“Hindsight being 20-20” is an age-old adage implying something is more easily understood after the situation has already occurred. D’oh! Yes, I’ve resorted to quoting Homer Simpson, because the Bears’ 2019 season resulted in a massive 'd’oh' — an exclamatory remark epitomizing something foolishly done and not realizing it until later — moment. This comical saying fittingly applies to the Bears’ 2019 campaign and tangentially to this past offseason.

Using P.A.W.S. (Predictive Analysis With Statistics), let's see if we can improve upon the Bears vision for the 2020 season. 
 
What a difference a year makes. The Bears were an elite team defensively in 2018, ranking in the top 10 statistically in six major categories. Although not elite in 2019, the defense still ranked top 10 in four out of six categories and acquitted themselves well amidst some key injuries. The onus for this underachieving 2019 campaign rests solely on an ineffectual offense, which ranks 23rd or lower in six major offensive categories.  
 
During the 2018 season, Chicago finished in the top half of five key offensive categories. So what happened? How did an up-and-coming offense with an imaginative head coach/offensive coordinator and his protégé quarterback regress and fall out of favor so quickly? Well, the Bears never carved out an identity for themselves and in the process failed to impose their collective offensive skill set on opponents.  

The Bears were much more aggressive running the ball last season, creating positive gains and accumulating a 12-4 record in the process. They ran for over 100 yards 11 times in 2018, whereas this season it’s the exact opposite, posting 11 sub-100 yard games and a 7-8 record. It matters because commiting to the run helps control time of possession, lessens chances for turnovers and improves the likelihood of facing shorter third down scenarios, allowing for a higher conversion percentage. The Vikings' last two seasons demonstrate how maintaining an aggressive running scheme works favorably for teams.  

 

Last season, Minnesota won six games when they possessed the ball for 30+ minutes a game. They did not exceed 100 yards rushing in half of those victories. The Vikings lost each game where their time of possession was under 30 minutes and rushed for under 100 yards. Overall, Minnesota finished 6-2-1 when they held the ball for 30 or more minutes, and they were 2-5 when possession was less than 30 minutes. 
 
This season, Minnesota has compiled 11 100-yard games and are 8-0 when they’ve controlled time of possession and gone over the century mark in rushing. They're 1-3 in games when they didn’t reach 100 yards rushing and under 30 minutes in time possession. The Vikings figured that out by utilizing a healthy running threat in Dalvin Cook, minimizing quarterback Kirk Cousins’ passing attempts and leaning on a top 10 defense that could better control a game’s narrative. The Vikings learned from last season’s struggles, adjusted and are headed to the playoffs.  

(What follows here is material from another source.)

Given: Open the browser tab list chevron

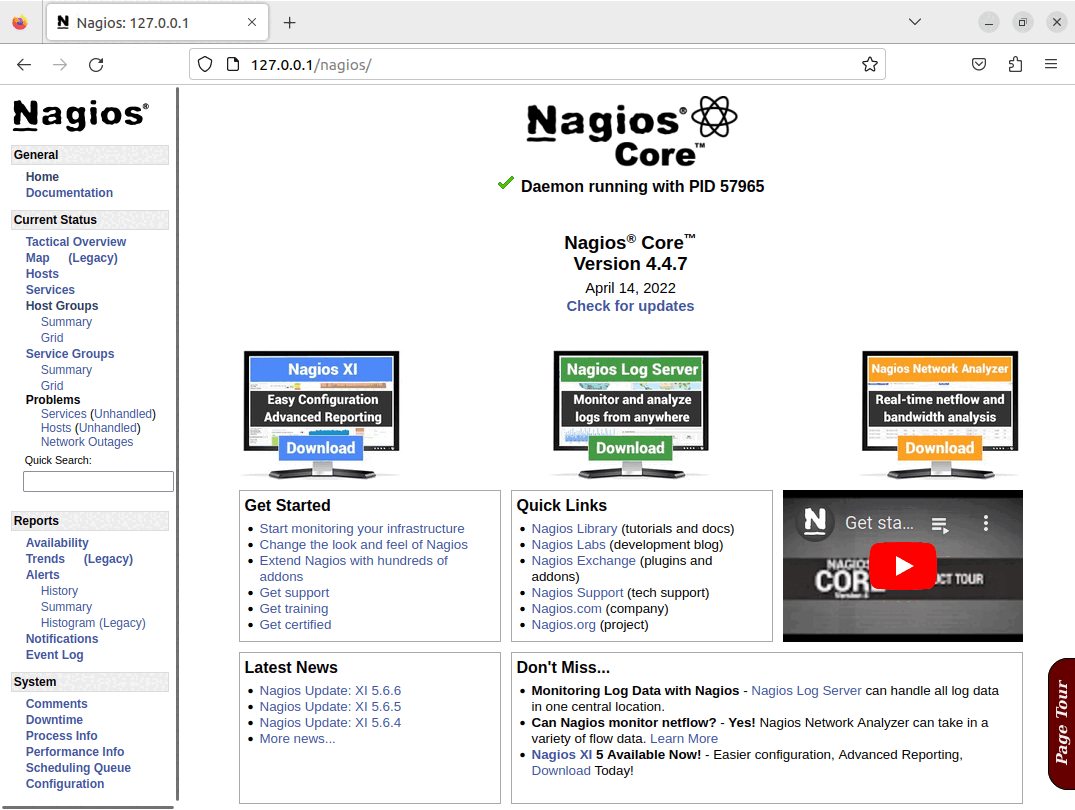Looking at the screenshot, I should click(x=914, y=21).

On the surface, Bears quarterback Mitchell Trubisky’s stats don’t look horrible, but compared to last year’s numbers and the amount of defensive help he received, one can see a pattern of inefficiency. Trubisky threw for 24 touchdowns and ran for another three scores in 2018, surrendering 15 turnovers. Last season, the Bears' defense forced 36 turnovers, providing cover for Trubisky’s mistakes on the field. This year, he has 11 turnovers and the Bears' defense has generated only 16. 
 
Fifteen games into last season, Chicago rushed for 1,769 yards and 16 touchdowns. This year going into the last game of the season, they only have 1,300 yards rushing and a meager seven touchdowns on the ground. Minnesota, on the other hand, reversed their negative rushing output from last season. After 15 games in 2018, the Vikings rushed for 1,430 yards and eight touchdowns, while this year, they've amassed 1,959 yards and 18 touchdowns. 
 
The Bears' third down conversion rate and red zone scoring percentage differ dramatically from 2018 to 2019, too. They converted third downs at a 41 percent rate last year, scoring 36 touchdowns in the red zone (66.7 percent). The Bears' rushing struggles this season decreased their efficiency on third down (35 percent) and in the red zone, where Chicago only scored 23 times (56.1 percent). 

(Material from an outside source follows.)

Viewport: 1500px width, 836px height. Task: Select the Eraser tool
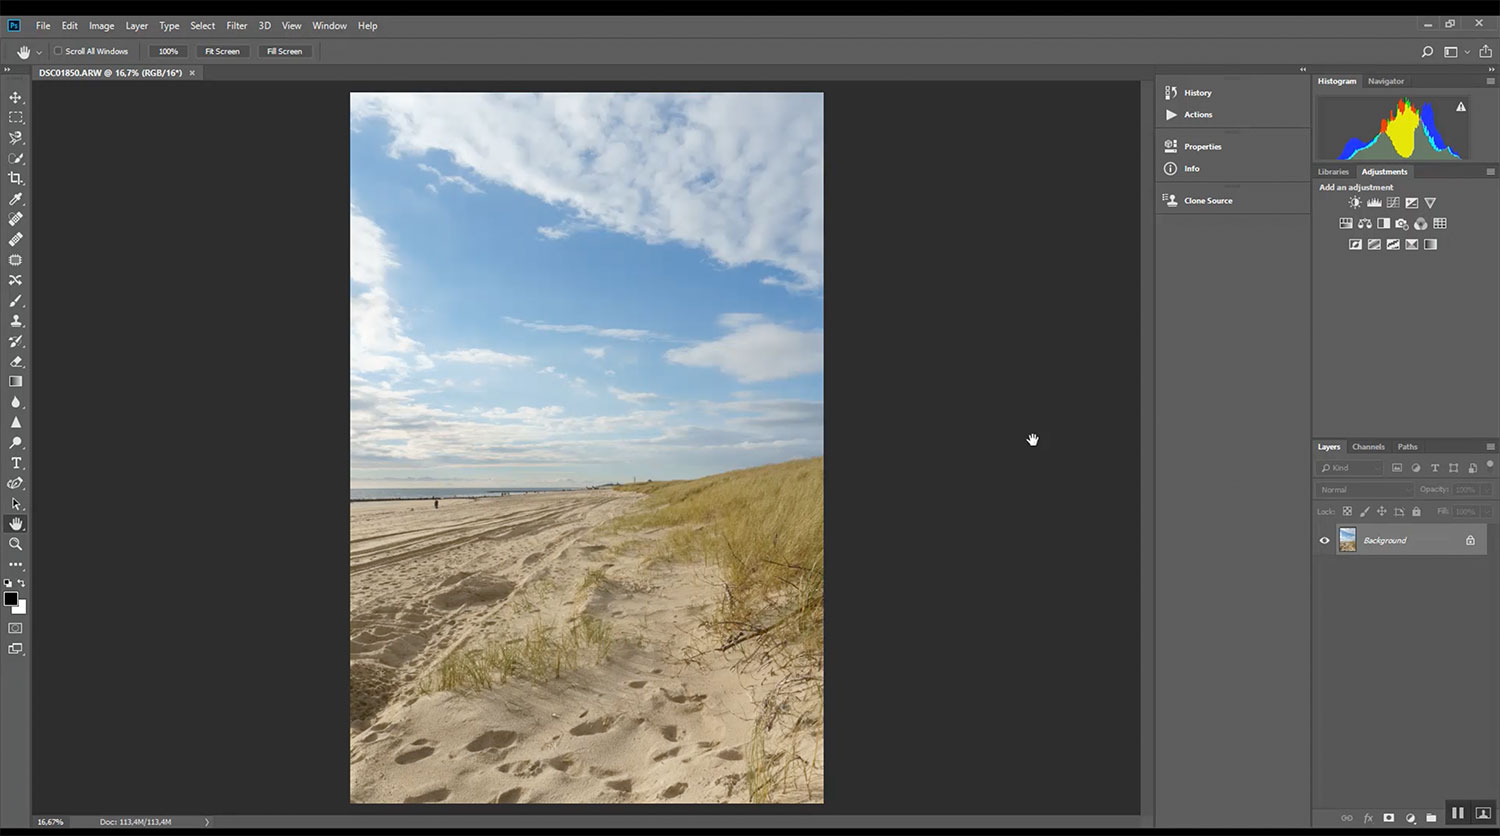[x=15, y=362]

Last season, the Vikings finished with a 35.8 percent third down conversion rate, but with a renewed running attack this year, improved to converting 42.7 percent of third downs. In the red zone, the Vikings scored 27 times (54 percent) last year, but this season they’ve totaled 33 scores (64.7 percent) in the same high-pressure area. 
 
Sunday's game means little overall to both teams. The Vikings are playoff bound, locked into the No. 6 seed, and the Bears are eliminated from the postseason. However, with some reflection and a bit of hindsight, the Bears can apply some foresight into personnel changes and develop an offensive identity.

 

If you don’t know who you are, then you’re only fooling yourself. Over and over again teams are victimized by their own ineptitude, forgetting that at times the genius of one’s success is in the simplicity of its execution. Looking ahead with clarity for the 2020 season begins for Chicago on Sunday, just like it did a year ago for the Vikings.